# freeride+single trails um leverkusen?



## zak0r (6. Juni 2003)

wie wärs mit ner freeride+singletrail sammlung der gebiete um leverkusen/rechtsrheinisches köln?
wer was hat bitte posten


----------



## Zachi (10. Juni 2003)

> _Original geschrieben von zak0r _
> *wie wärs mit ner freeride+singletrail sammlung der gebiete um leverkusen/rechtsrheinisches köln?
> wer was hat bitte posten  *



Hallo ZakOr,

ein paar könnte ich schon beisteuern, aber wenn du selbst um Altenberg unterwegs bist, kennste sie wohl schon.

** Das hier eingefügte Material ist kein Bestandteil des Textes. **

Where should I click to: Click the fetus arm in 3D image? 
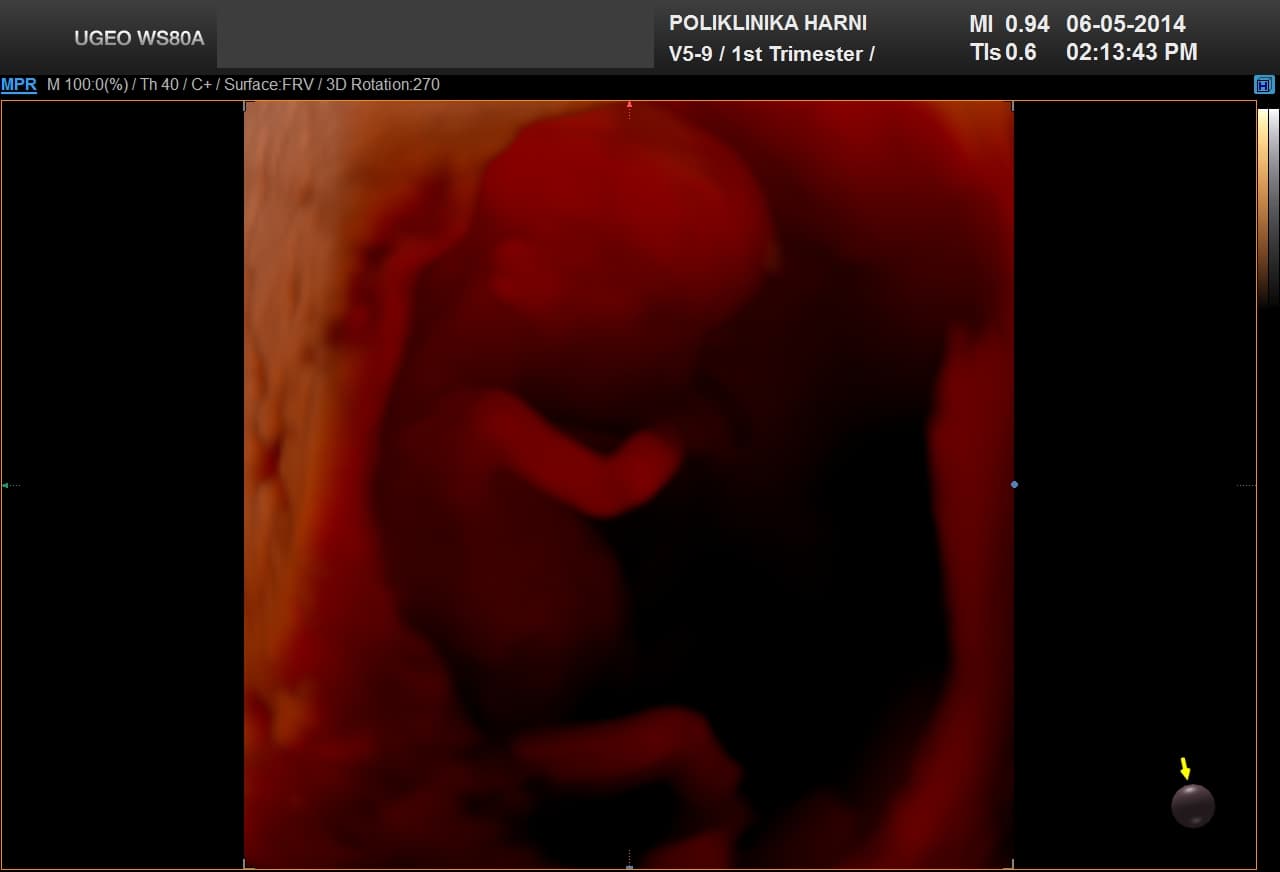(580, 450)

Aber wenn du trotzdem Interesse hast, bin ich dabei.

Zachi


----------



## MTB-News.de




----------



## zak0r (10. Juni 2003)

es geht ja nicht darum was wer kennt sondern mal das jeder alles auflistet was er kennt, so wird sicher ne menge zusammen kommen wo jeder einiges findet was er noch nicht kennt!


----------



## Zachi (16. Juni 2003)

Hallo, 
ich bin gerade dabei die Trails, die ich kenne mal zu beschreiben und in einer Karte erkenntlich zu machen. Bei der Beschreibung geh ich einfach mal vom Parkplatz Schöllerhof aus. Es wird nur noch ein paar Tage dauern. 

Zachi


----------



## XarneX (4. Januar 2008)

Hey!

Was ist denn aus der singletrail Sammlung geworden?

ride on,..


----------



## on any sunday (4. Januar 2008)

Gott sei Dank nichts, aber ich bin ja nicht so: Froschthelm und auf meiner Heimseite könnte auch was zu finden sein.


----------



## Schildbürger (5. Januar 2008)

on any sunday schrieb:


> Gott sei Dank nichts, aber ich bin ja nicht so: Froschthelm und auf meiner Heimseite könnte auch was zu finden sein.


Ist wohl auch besser so, sonst wäre hier ja noch mehr los.


----------